The health service’s central ‘IT spine’ has migrated onto a new system in a move senior figures hope will improve the integration of data and information systems in the NHS and social services.
The migration to the newly built “Spine 2” system last weekend was overseen by the Health and Social Care Information Centre and is understood to have taken place without significant disruption.
The service’s central spine supports core systems such as the personal demographics service, nearly 40 million summary care records and the NHS Number system.
It is used for 16 million prescriptions every month and some 275,000 NHS staff connect to the spine every day.
Failure to complete a successful migration could have resulted in a number of core systems being ground to a halt and essential information not being accessible.
The information centre chair Kingsley Manning praised the transition team’s efforts at the body’s board meeting on Wednesday.
“The dog did not bark,” he said.
“The fact no one noticed is a massive sign of success.”
The transition team, led by director of operations and assurance Rob Shaw, said it would wait until 8 September before officially announcing the transition successful and that transition teams were on hand.
The new system, developed in partnership with software firm BJSS, is “open source” meaning it is NHS owned rather than the intellectual property of a proprietary company.
Open source refers to a programme in which the source code is available to the general public.
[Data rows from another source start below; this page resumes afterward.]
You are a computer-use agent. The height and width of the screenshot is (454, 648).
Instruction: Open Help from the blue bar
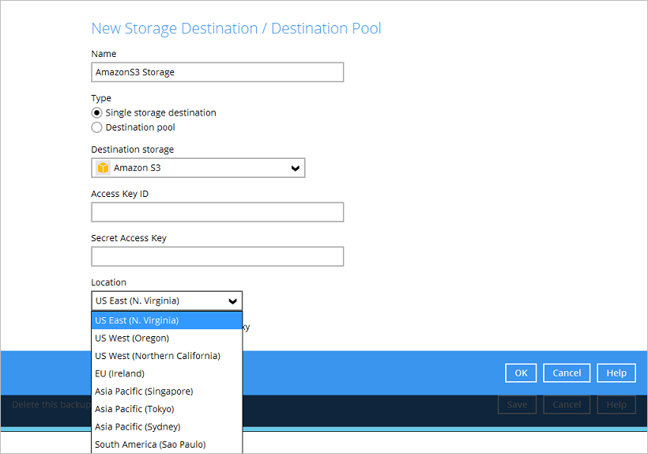click(616, 373)
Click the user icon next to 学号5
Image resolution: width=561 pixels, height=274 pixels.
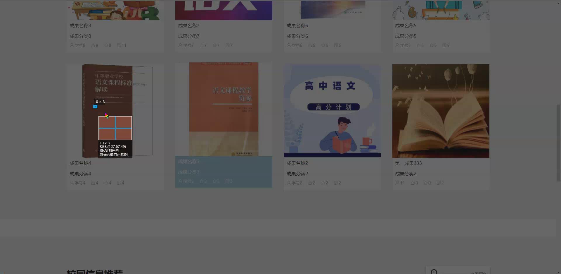click(397, 45)
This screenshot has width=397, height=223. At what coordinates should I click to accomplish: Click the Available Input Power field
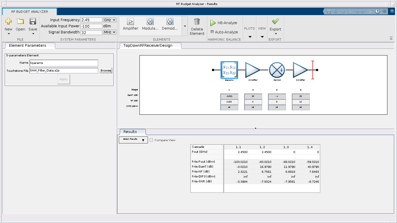[91, 26]
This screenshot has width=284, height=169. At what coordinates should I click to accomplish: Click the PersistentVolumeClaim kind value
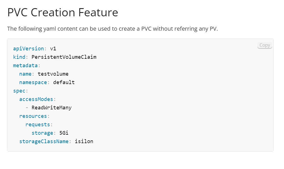point(64,57)
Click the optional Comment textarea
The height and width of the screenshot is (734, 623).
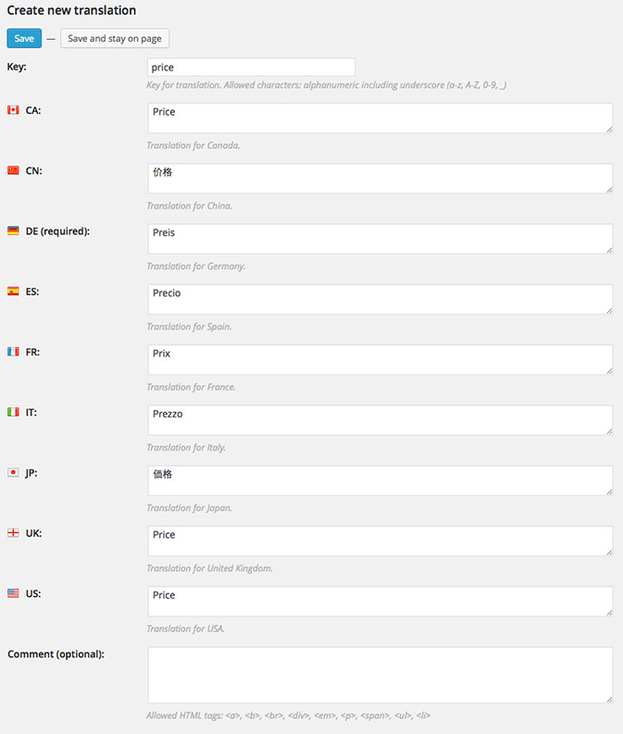380,675
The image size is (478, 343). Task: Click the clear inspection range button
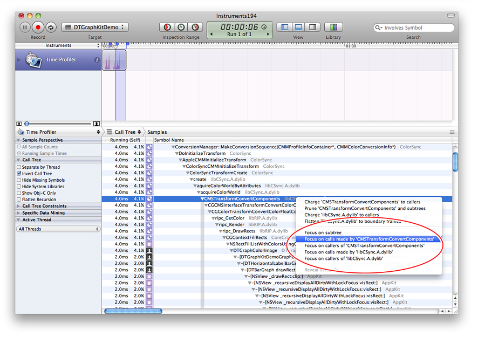point(181,27)
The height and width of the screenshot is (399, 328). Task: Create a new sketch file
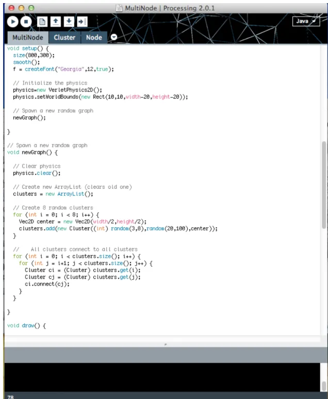(42, 22)
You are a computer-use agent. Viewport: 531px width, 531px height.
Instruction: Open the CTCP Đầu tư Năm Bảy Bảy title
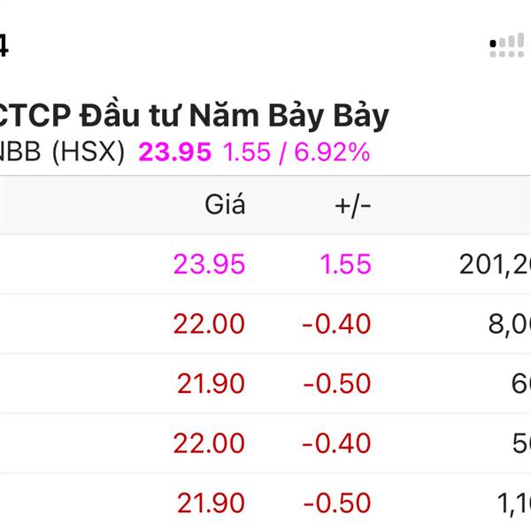[x=193, y=114]
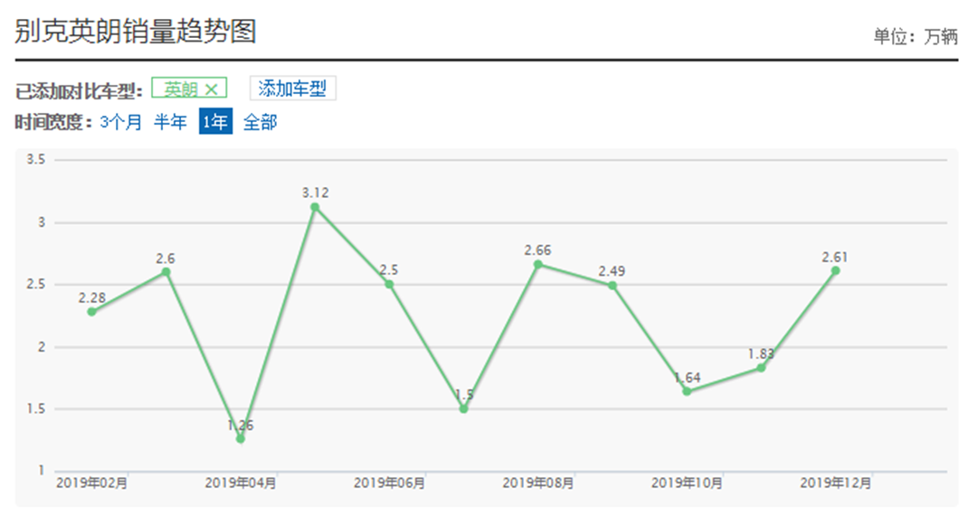
Task: Click the 别克英朗销量趋势图 chart title
Action: (x=136, y=32)
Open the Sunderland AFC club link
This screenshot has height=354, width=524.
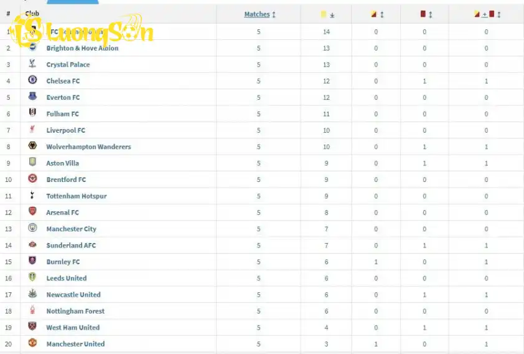pyautogui.click(x=71, y=245)
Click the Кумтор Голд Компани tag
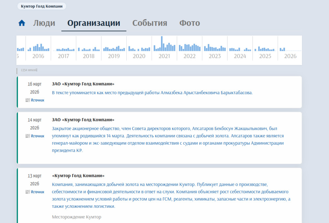Image resolution: width=329 pixels, height=223 pixels. 41,6
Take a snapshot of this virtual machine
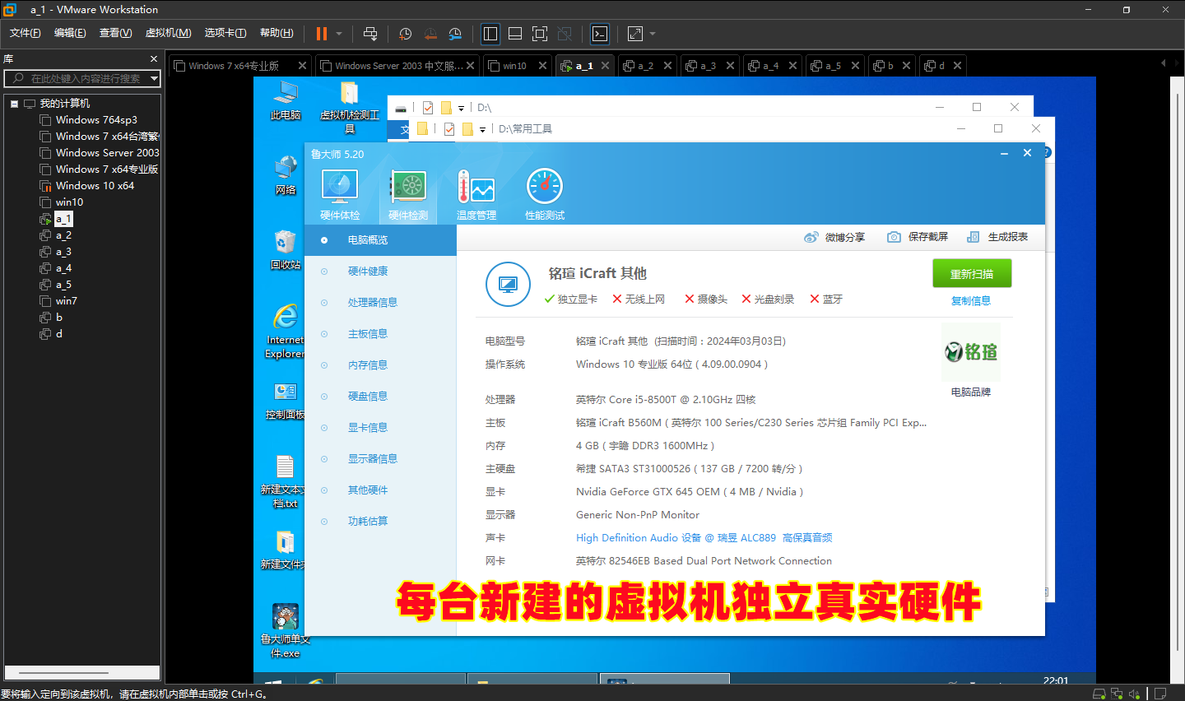The image size is (1185, 701). [406, 34]
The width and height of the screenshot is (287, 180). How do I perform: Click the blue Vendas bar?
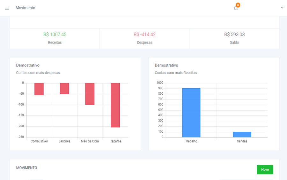242,135
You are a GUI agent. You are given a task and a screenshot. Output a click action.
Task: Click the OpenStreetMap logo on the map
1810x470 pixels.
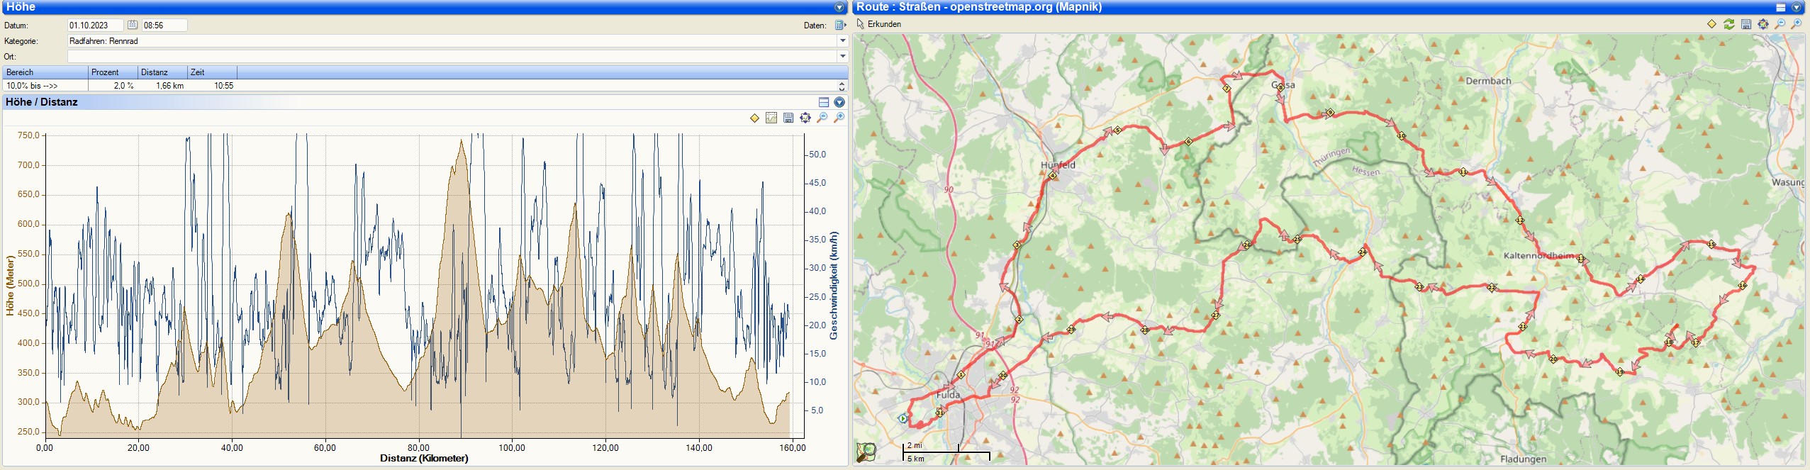point(866,452)
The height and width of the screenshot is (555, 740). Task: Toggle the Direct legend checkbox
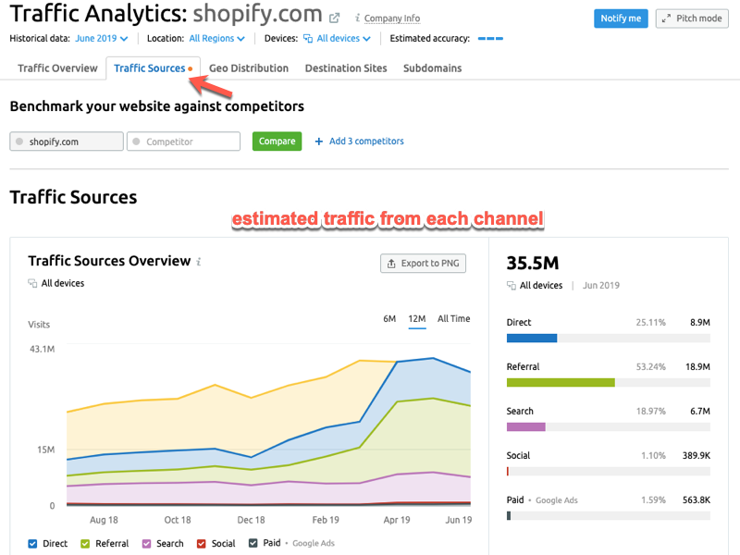coord(33,544)
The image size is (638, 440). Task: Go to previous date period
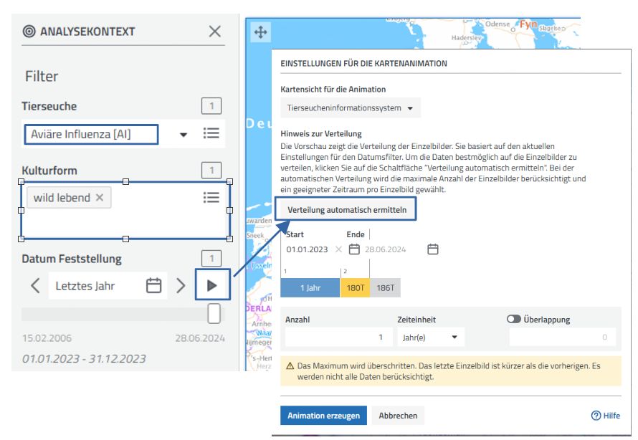35,286
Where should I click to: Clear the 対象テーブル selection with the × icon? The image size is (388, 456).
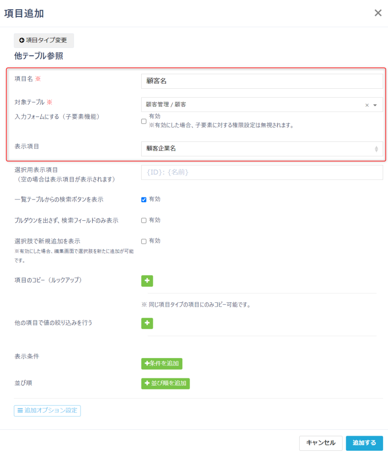click(x=367, y=105)
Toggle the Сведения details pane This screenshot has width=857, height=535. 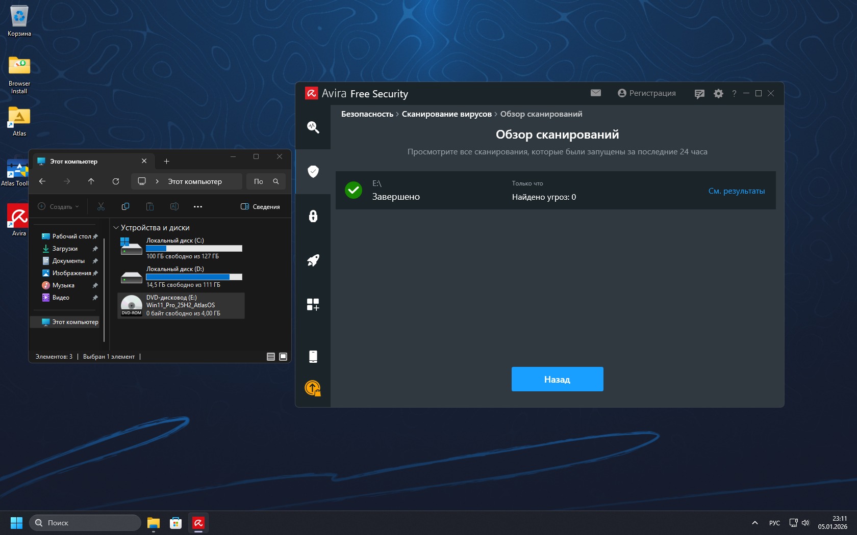(260, 207)
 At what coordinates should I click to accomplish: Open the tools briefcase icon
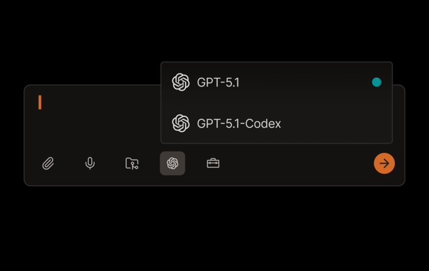[x=213, y=163]
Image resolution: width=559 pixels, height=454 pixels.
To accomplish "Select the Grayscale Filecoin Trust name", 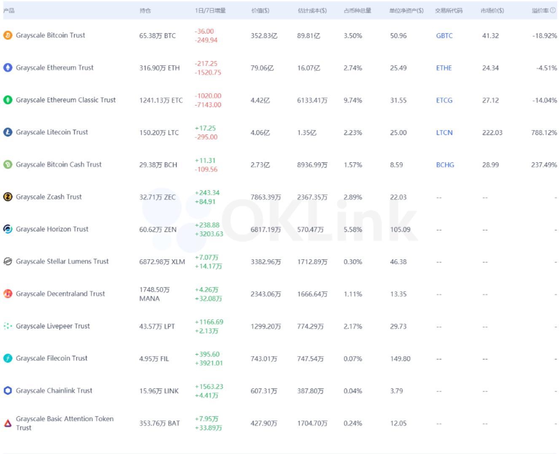I will [52, 358].
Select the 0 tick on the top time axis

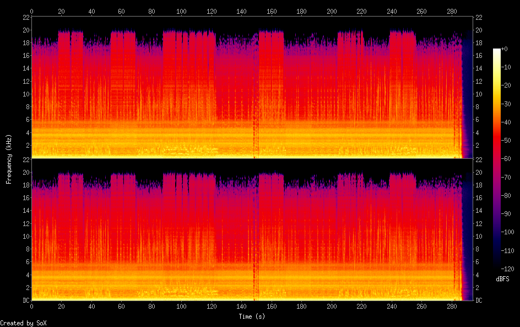coord(31,10)
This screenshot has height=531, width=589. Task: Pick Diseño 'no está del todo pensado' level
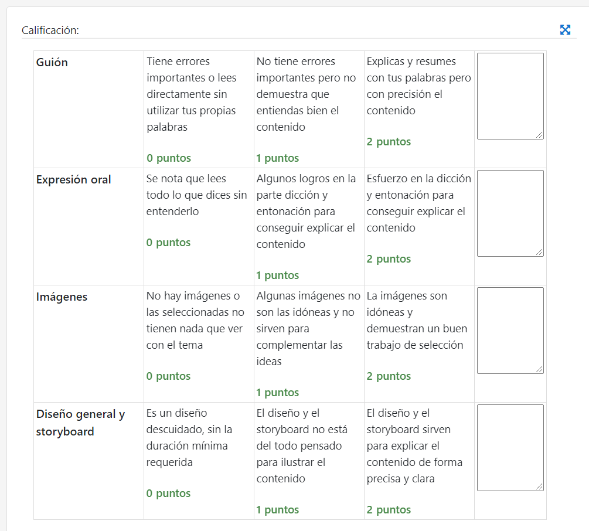[309, 461]
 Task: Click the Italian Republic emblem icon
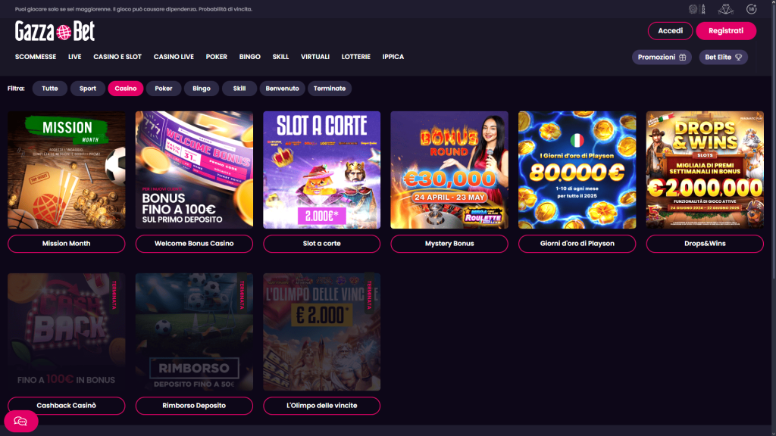(x=693, y=8)
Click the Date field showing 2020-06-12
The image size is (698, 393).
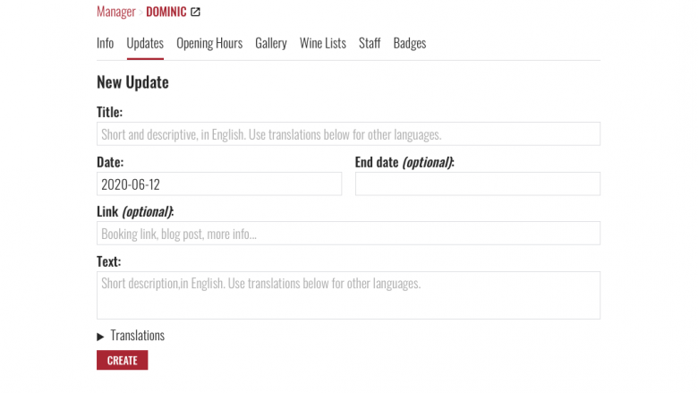tap(219, 184)
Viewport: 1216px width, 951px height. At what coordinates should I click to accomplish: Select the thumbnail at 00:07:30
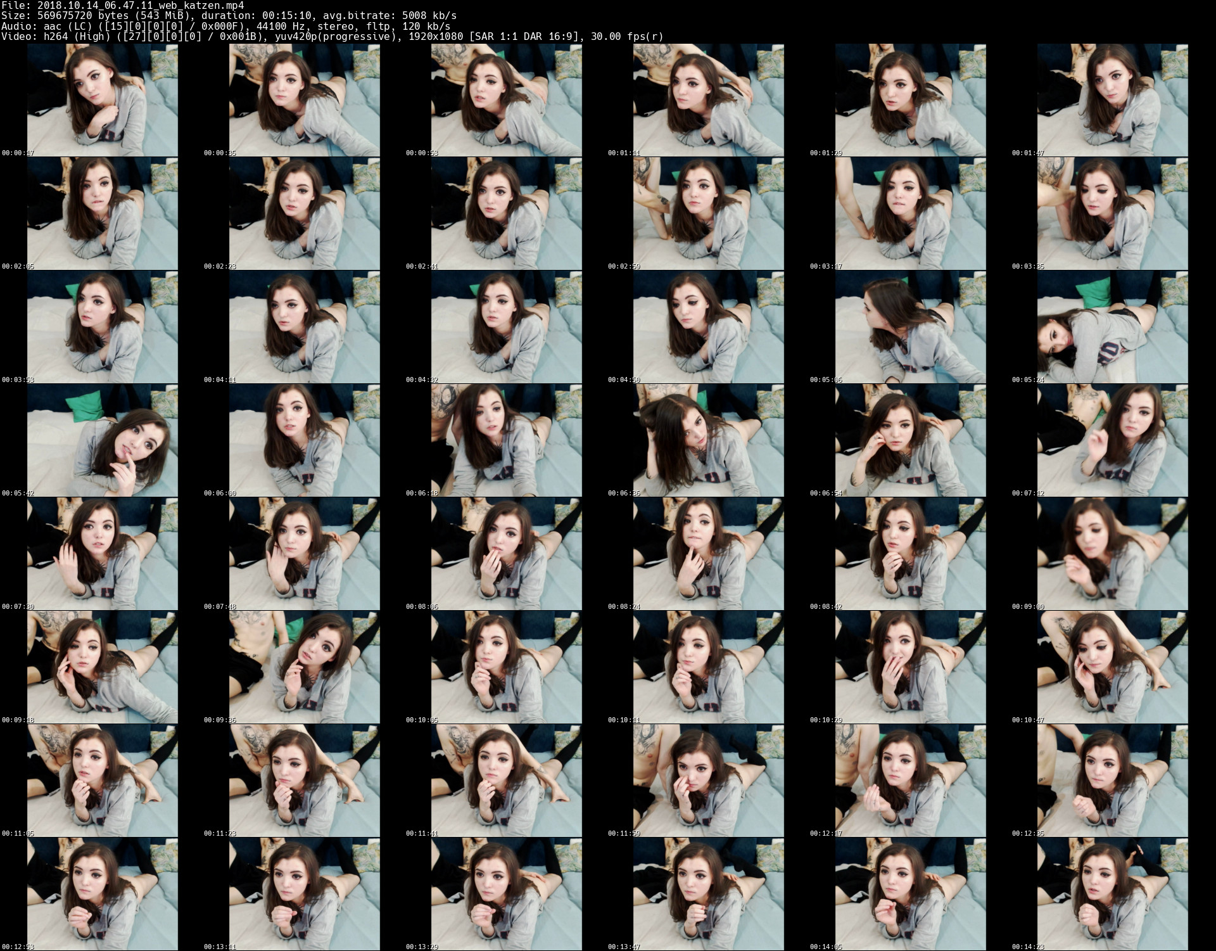[102, 554]
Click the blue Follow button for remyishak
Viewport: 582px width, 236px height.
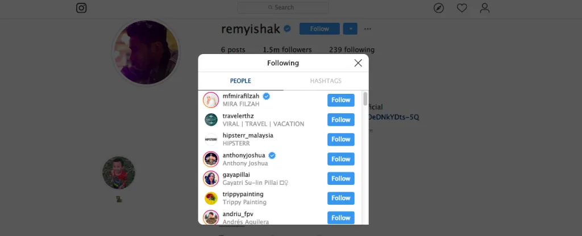pyautogui.click(x=319, y=28)
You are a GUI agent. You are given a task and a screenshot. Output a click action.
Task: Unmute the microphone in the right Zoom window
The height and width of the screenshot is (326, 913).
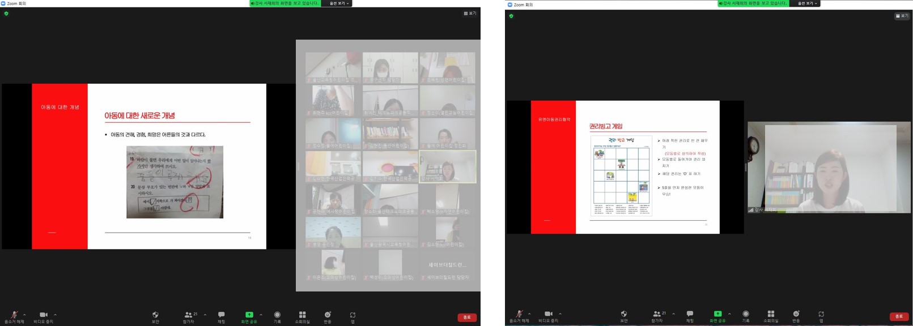tap(519, 314)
When alterations or updates to the system are required, they can be done without having to negotiate change fees with a private provider, as is often the case with other major public sector and NHS IT projects.
Mr Shaw told HSJ: “One of the most encouraging aspects of how we have achieved this hugely complex insourcing is our work with some small, innovative supplier partners like BJSS for development and Basho Technologies in terms of database provision.”
He said it was now easier to “introduce new applications or enable new users from a range of organisations” because the new system was built on an open source basis.
“This has to be an important step on the journey to better integration of information so that all parts of the health service, and eventually social care, can speak to each other, observe the same standards, drive up data quality and ensure the responsive care that all patients have a right to expect,” he said.